START Document segment

DWP strike: staff in Stockport and Bolton on strike as nine days of industrial action in pay dispute continues

Department for Work and Pensions (DWP) staff and members of the PCS trade union have walked out in a dispute over pay.

Staff at the Department for Work and Pensions (DWP) are on strike as nine days of industrial action in Greater Manchester continue.

Employees at the Stockport Contact Centre and Bolton Benefits Centre walked out on Thursday (9 February) at the start of nine days of industrial action at the two sites. The PCS trade union has called a total of 20 days of strike action across the North West in February and early March in a wide-ranging dispute taking in poor pay, pensions, redundancy terms and job security.

The DWP has claimed it is not possible to meet the union’s demands. However, the trade union wrote to prime minister Rishi Sunak on Thursday seeking talks to bring an end to the long-running dispute.

When is the strike taking place and why?

DWP employees in Stockport and Bolton are taking strike action on the following days; Thursday 9 February, Friday 10 February and Saturday 11 February and then from Monday 13 February through to Saturday 18 February. Around 500 DWP employees in Greater Manchester are involved in the industrial action.

As part of the same dispute staff at four jobcentres in Merseyside are also taking industrial action on 20 days, with the strikes lasting until 3 March.

A picket line was in place on Thursday 9 February in Bolton as the strikes got under way.

The PCS said the walk-outs were part of the union’s escalating national dispute with the DWP over low pay, pensions, the terms of redundancy and job security for employees. The strike will affect people claiming Universal Credit, but the DWP said benefits payments are made automatically and people will continue to receive their money.

The union said its lowest-paid members at the DWP earn just £21,000 a year and are only getting a pay rise in April, months into the cost of living crisis, because that is when the national minimum wage is going up.

What has been said about the strike action?

PCS general secretary Mark Serwotka said: “Our members are absolutely livid at being at the bottom of the heap when it comes to pay.

END Document segment
START Source information

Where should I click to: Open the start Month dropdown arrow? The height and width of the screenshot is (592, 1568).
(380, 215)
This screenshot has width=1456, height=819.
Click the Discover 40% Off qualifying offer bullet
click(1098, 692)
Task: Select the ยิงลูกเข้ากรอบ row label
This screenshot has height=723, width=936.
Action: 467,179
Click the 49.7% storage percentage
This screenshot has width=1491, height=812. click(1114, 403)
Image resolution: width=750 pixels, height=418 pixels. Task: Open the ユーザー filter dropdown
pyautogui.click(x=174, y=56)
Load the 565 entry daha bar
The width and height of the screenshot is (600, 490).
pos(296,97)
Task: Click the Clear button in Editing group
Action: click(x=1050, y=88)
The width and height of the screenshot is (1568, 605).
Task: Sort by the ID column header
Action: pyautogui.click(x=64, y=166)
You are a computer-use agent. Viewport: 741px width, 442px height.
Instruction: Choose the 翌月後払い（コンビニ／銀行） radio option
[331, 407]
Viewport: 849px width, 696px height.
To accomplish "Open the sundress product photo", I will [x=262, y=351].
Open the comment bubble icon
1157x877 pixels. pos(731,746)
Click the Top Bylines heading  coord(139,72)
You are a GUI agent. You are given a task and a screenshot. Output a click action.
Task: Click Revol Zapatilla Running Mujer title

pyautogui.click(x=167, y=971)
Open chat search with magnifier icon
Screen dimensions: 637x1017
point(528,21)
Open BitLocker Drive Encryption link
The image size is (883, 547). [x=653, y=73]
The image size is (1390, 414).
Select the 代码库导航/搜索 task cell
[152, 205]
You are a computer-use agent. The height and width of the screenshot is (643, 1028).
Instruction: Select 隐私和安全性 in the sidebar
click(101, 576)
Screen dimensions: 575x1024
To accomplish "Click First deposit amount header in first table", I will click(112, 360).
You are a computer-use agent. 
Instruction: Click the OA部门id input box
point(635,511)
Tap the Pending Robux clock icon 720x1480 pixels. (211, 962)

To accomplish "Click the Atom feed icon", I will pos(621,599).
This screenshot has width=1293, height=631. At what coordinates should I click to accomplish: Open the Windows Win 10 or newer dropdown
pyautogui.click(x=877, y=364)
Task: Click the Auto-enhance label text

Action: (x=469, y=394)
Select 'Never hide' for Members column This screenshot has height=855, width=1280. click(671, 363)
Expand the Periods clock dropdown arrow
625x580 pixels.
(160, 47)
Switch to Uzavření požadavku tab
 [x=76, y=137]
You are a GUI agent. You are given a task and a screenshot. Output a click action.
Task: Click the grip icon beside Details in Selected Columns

END Source information

— Prompt —
Continue the news report on the DWP strike in Stockport and Bolton, picking up after the last sentence of it shown above.

— Response area —
“They worked tirelessly through the pandemic, delivering Universal Credit to millions, yet find themselves treated with disdain by the same government that clapped them a few short years ago.

“They have had enough of poverty pay and being taken for granted, which is why they’re taking extended action. Ministers can stop the strike tomorrow if they put some money on the table.”

A DWP spokesperson said: “We greatly value the work of our staff but the PCS union’s demands would cost the country an unaffordable £2.4 billion at a time when our focus must be on bringing down inflation to ease the pressure on households across the country.

 “Benefits, the state pension and child maintenance payments are paid automatically and people who rely on that support will continue to receive it.”

The PCS added on Thursday afternoon (9 February) that Mr Serwotka had written to the prime minister Rishi Sunak asking for talks to bring an end to the large-scale industrial action being taken by Government employees. He said other trade unions had been successful in negotiating with public sector employees and the DWP staff deserved similar.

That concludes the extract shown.